┌──

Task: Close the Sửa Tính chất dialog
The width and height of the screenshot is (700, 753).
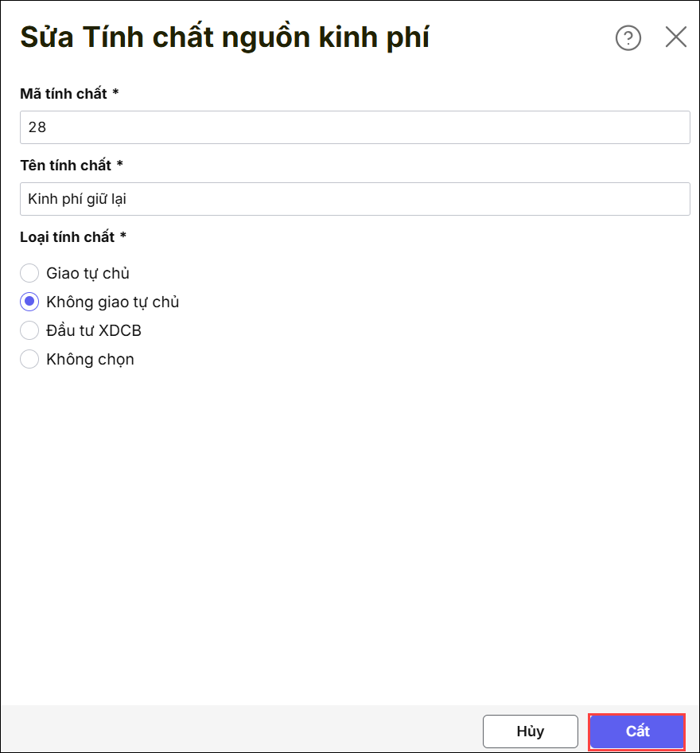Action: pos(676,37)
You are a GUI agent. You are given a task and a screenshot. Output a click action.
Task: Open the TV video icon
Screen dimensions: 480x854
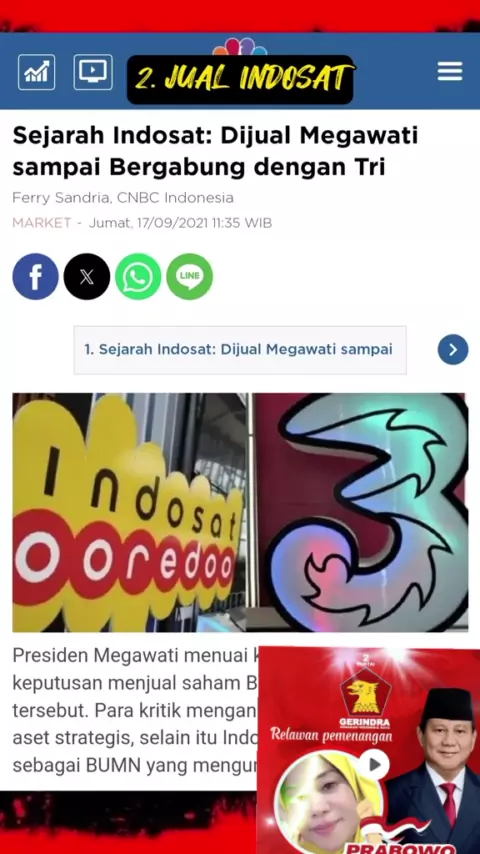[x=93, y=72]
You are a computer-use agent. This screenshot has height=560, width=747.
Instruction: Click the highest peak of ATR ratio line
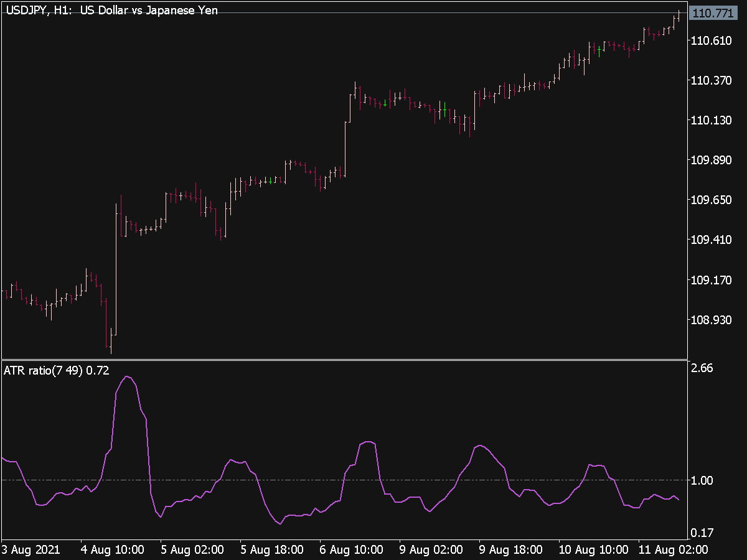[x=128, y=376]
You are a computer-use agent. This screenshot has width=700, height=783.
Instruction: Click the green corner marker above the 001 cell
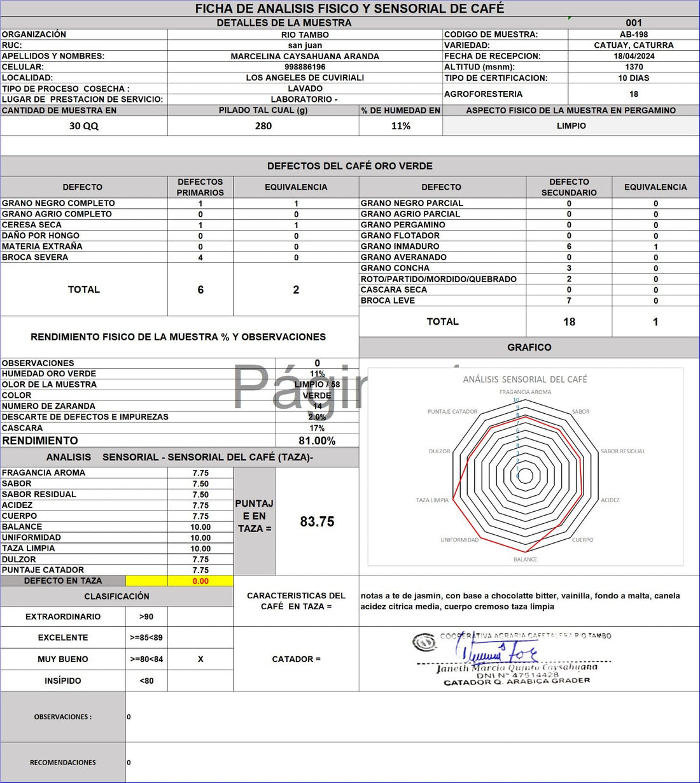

└──
┌──

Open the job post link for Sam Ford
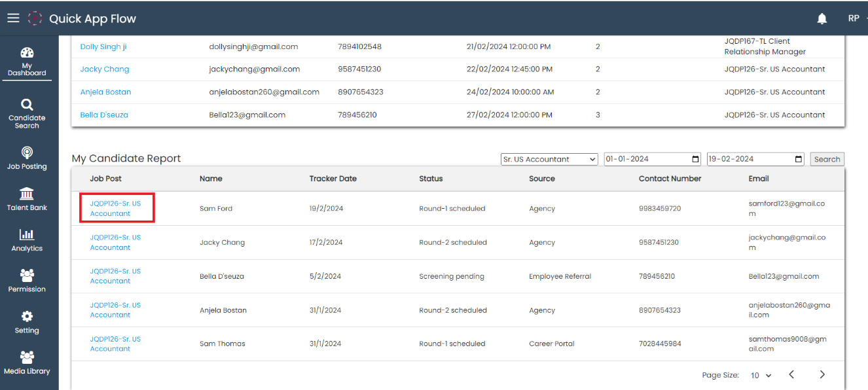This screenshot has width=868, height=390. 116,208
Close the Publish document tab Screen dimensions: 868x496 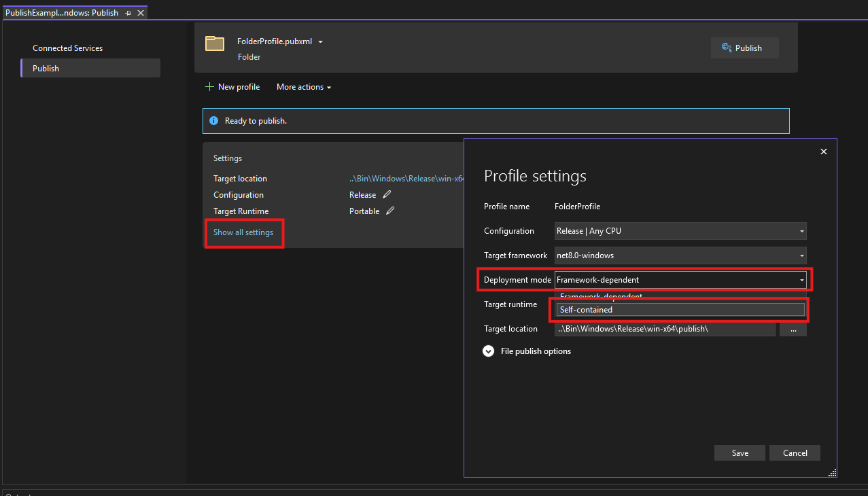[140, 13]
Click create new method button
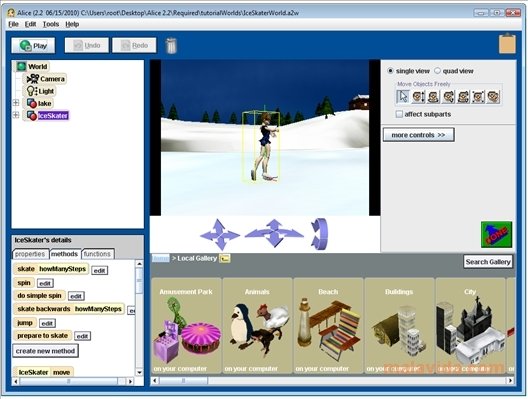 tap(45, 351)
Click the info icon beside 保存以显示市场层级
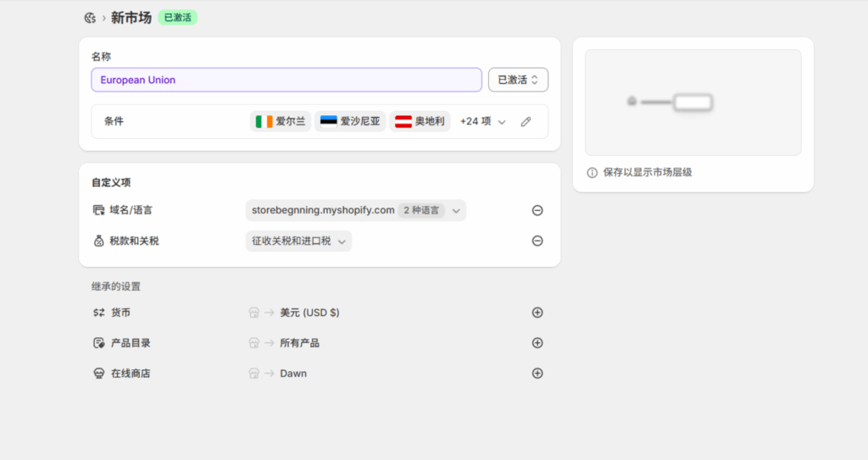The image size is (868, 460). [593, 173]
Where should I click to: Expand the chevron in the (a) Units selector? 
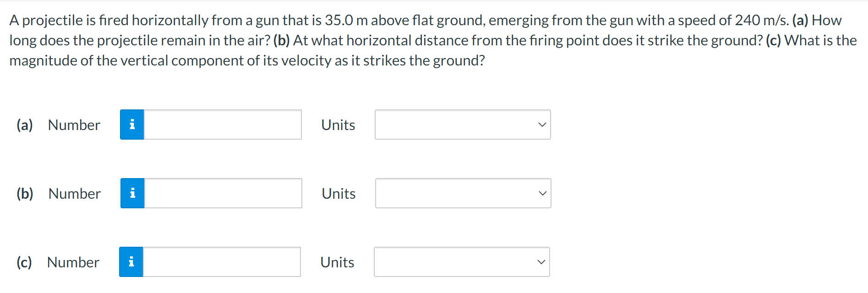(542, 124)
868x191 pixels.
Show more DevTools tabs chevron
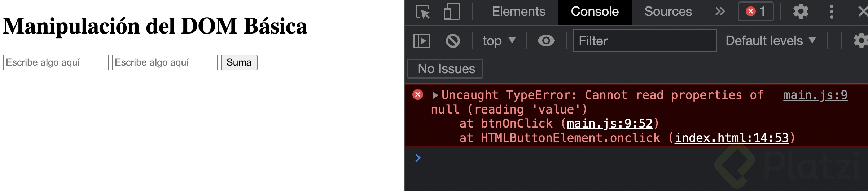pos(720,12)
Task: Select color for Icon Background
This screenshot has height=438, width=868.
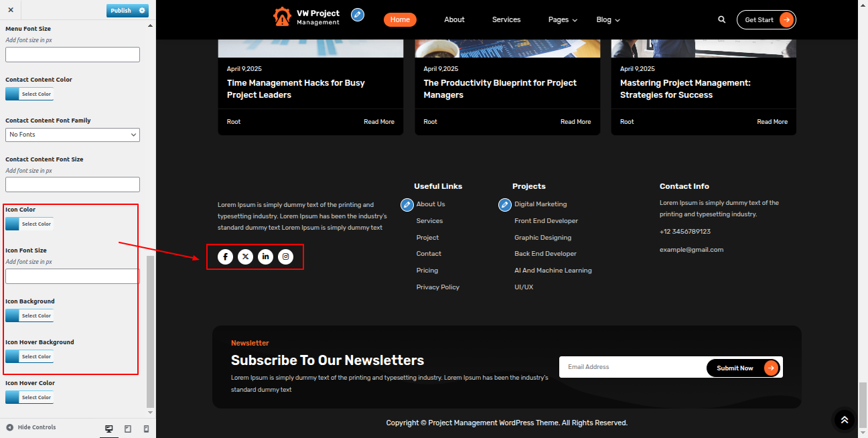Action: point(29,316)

└──

▶ [Task prompt]: Beginning at the line that has "Task: Close the Sửa Tính chất dialog" and ending at the line that has "has height=560, width=747.", restate the listing above word for word, pictures left out.

▶ [Solution to this exercise]:
Task: Close the Sửa Tính chất dialog
The width and height of the screenshot is (700, 753).
Action: pos(676,37)
You are a GUI agent. You are given a task and a screenshot. Output a click action.
Task: Open the TV video icon
Screen dimensions: 480x854
[x=93, y=72]
You are a computer-use agent. This screenshot has height=560, width=747.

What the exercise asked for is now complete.